#### [TASK OBJECTIVE]
Transcribe the records below exactly as written, from the opening line through the line that contains "Given: Click the TOKUHO-24 gantt bar".

#### [LISTED ENTRIES]
********
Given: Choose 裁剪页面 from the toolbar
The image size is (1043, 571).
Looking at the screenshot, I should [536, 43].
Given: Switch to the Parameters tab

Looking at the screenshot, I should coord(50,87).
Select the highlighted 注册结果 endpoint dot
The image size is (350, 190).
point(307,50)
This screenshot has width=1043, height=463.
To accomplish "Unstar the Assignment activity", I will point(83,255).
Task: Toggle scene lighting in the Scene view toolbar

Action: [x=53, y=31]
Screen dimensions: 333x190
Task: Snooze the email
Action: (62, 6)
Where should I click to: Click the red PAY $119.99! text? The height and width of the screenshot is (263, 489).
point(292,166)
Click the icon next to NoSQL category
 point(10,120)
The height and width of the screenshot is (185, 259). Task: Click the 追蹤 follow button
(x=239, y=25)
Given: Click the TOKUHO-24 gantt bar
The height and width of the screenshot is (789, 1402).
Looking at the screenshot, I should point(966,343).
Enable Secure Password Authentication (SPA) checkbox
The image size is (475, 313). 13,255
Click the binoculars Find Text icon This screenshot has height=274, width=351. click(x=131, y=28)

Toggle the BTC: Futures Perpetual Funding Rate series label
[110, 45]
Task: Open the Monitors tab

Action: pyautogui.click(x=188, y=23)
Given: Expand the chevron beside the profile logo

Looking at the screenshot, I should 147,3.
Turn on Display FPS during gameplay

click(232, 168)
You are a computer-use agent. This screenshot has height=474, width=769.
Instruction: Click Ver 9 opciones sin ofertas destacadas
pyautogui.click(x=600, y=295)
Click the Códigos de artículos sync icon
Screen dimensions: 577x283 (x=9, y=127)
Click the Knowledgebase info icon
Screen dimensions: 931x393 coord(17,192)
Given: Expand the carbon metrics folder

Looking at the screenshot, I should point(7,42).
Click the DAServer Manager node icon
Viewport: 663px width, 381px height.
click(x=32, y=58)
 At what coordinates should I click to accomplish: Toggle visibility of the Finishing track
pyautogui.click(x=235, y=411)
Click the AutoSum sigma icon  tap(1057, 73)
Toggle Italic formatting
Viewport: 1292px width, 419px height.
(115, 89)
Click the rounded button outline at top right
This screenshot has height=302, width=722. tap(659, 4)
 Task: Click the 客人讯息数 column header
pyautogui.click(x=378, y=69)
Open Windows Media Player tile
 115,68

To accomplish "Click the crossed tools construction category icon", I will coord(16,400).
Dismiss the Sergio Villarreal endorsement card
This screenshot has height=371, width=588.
********
#### [SOLUTION FOR THIS EXERCISE]
Given: Choose 裁剪页面 from the toolbar
The image size is (1043, 571).
Looking at the screenshot, I should [536, 43].
Given: Switch to the Parameters tab

Looking at the screenshot, I should coord(50,87).
Select the highlighted 注册结果 endpoint dot
The image size is (350, 190).
point(307,50)
This screenshot has width=1043, height=463.
To accomplish "Unstar the Assignment activity", I will point(83,255).
Task: Toggle scene lighting in the Scene view toolbar

Action: [x=53, y=31]
Screen dimensions: 333x190
Task: Snooze the email
Action: (62, 6)
Where should I click to: Click the red PAY $119.99! text? The height and width of the screenshot is (263, 489).
point(292,166)
Click the icon next to NoSQL category
 point(10,120)
The height and width of the screenshot is (185, 259). Task: Click the 追蹤 follow button
(x=239, y=25)
Given: Click the TOKUHO-24 gantt bar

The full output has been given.